Last night, “Posters” was staged again, this time with Marcello Hernández and Ego Nwodom alongside Stone, Day, and Thompson. The talking posters assured Hernández that physics was—in fact—relevant.
The punchline stinger at the end of the skit is always a graphic showing the subsequent failed exam.
I posted the skit to Twitter/X (@phyzman) for the benefit of my #ITeachPhysics colleagues. Dan Burns (@kilroy22) quickly noticed that Marcello actually got the correct answer on the most difficult question of the three shown, Question 3.
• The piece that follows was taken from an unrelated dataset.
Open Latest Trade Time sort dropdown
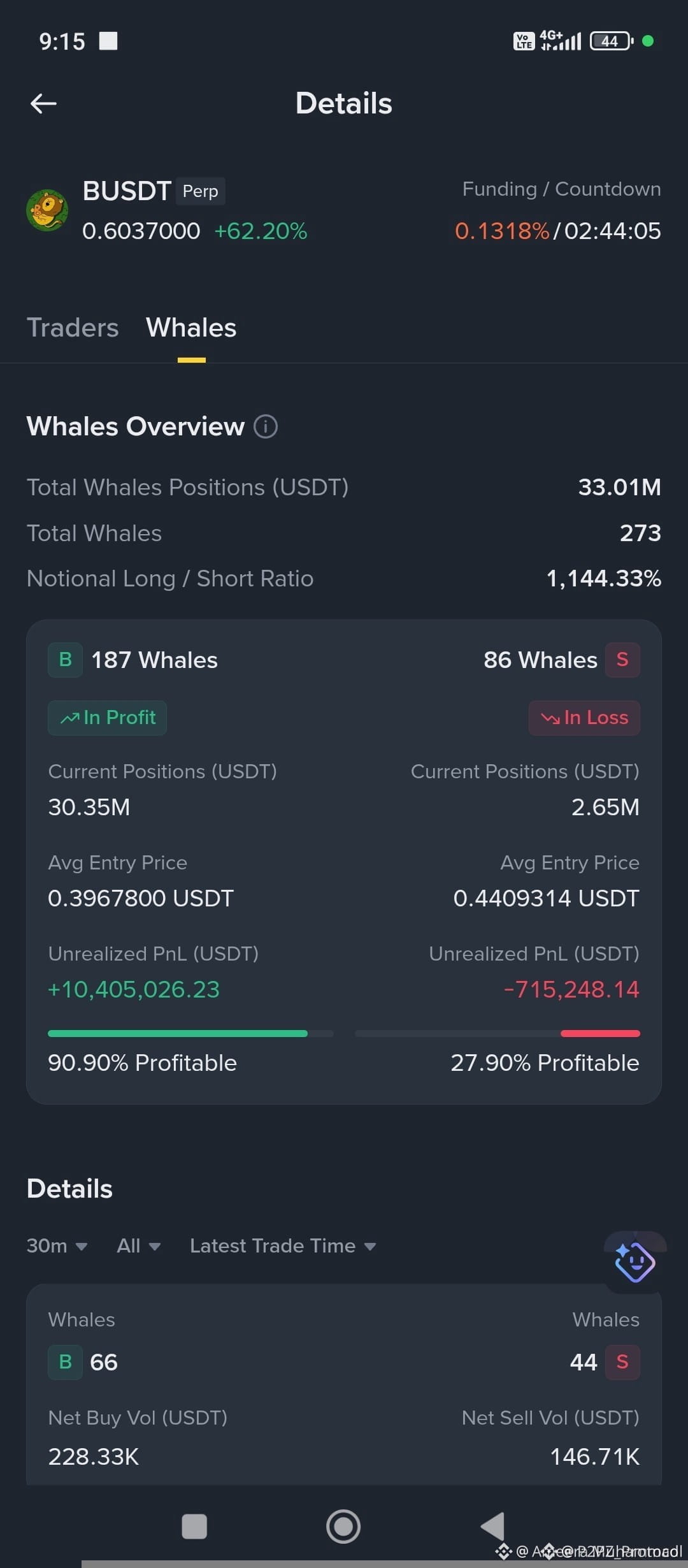The image size is (688, 1568). tap(283, 1245)
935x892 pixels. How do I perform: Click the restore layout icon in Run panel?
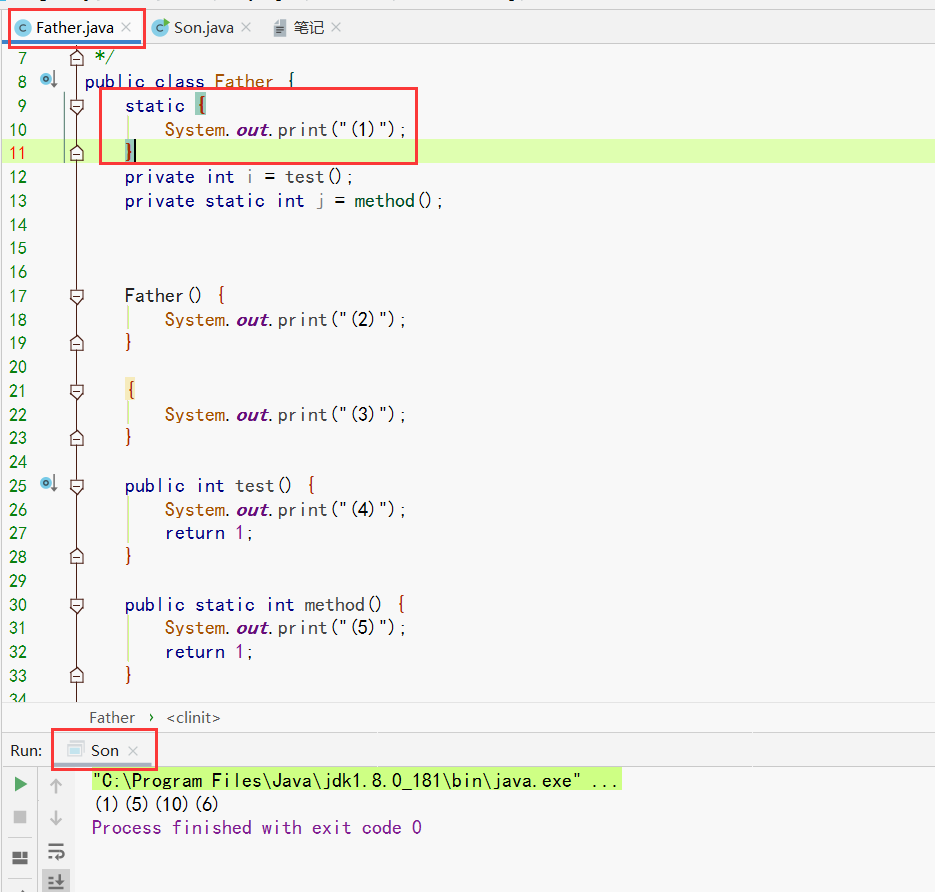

The recoil height depends on the ball’s recoil speed. Conservation of momentum for a perfectly elastic head-on collision with a twice-as-massive body is 1/3 of the impact speed. With 1/3 the impact speed, conservation of energy reveals the ball will rise 1/9 the launch height: 1/9 h. Marcello’s answer is correct.
That made me take a look at Question 2. The road must exert a forward force to match the force of air resistance while also exerting a centripetal force equal to mv²/r. Taken together, the forward force and radially inward force result in F(B). Marcello’s answer is correct on that one, too.
Dan and I dismissed Question 1 as “not even wrong” since it’s not even a physics question. It’s a pure math question involving unit conversions. Invoking Avogadro’s number in a physics exam is distasteful. 
If we allow this faux pas, 1/12 of Avogadro’s number is 5 × 10²². Convert that from seconds to hours by dividing it by 3600 (the number of seconds in an hour). Convert that to days by dividing by 24. Convert that to the never-used-in-a-physics-class unit of weeks by dividing by 7. That’s 8.26 × 10¹⁶ weeks. Not an option. So divide that by 52 to convert it to years. 1.59 × 10¹⁵. Once again, Marcello’s answer is correct.
It’s picking nits to complain that the formatting of Question 1’s answer options don’t match those of Questions 2 and 3. Or that X was used instead of the correct symbol, ×.
Marcello aced this exam. Kudos to the talking posters. And who is Marcello’s physics instructor?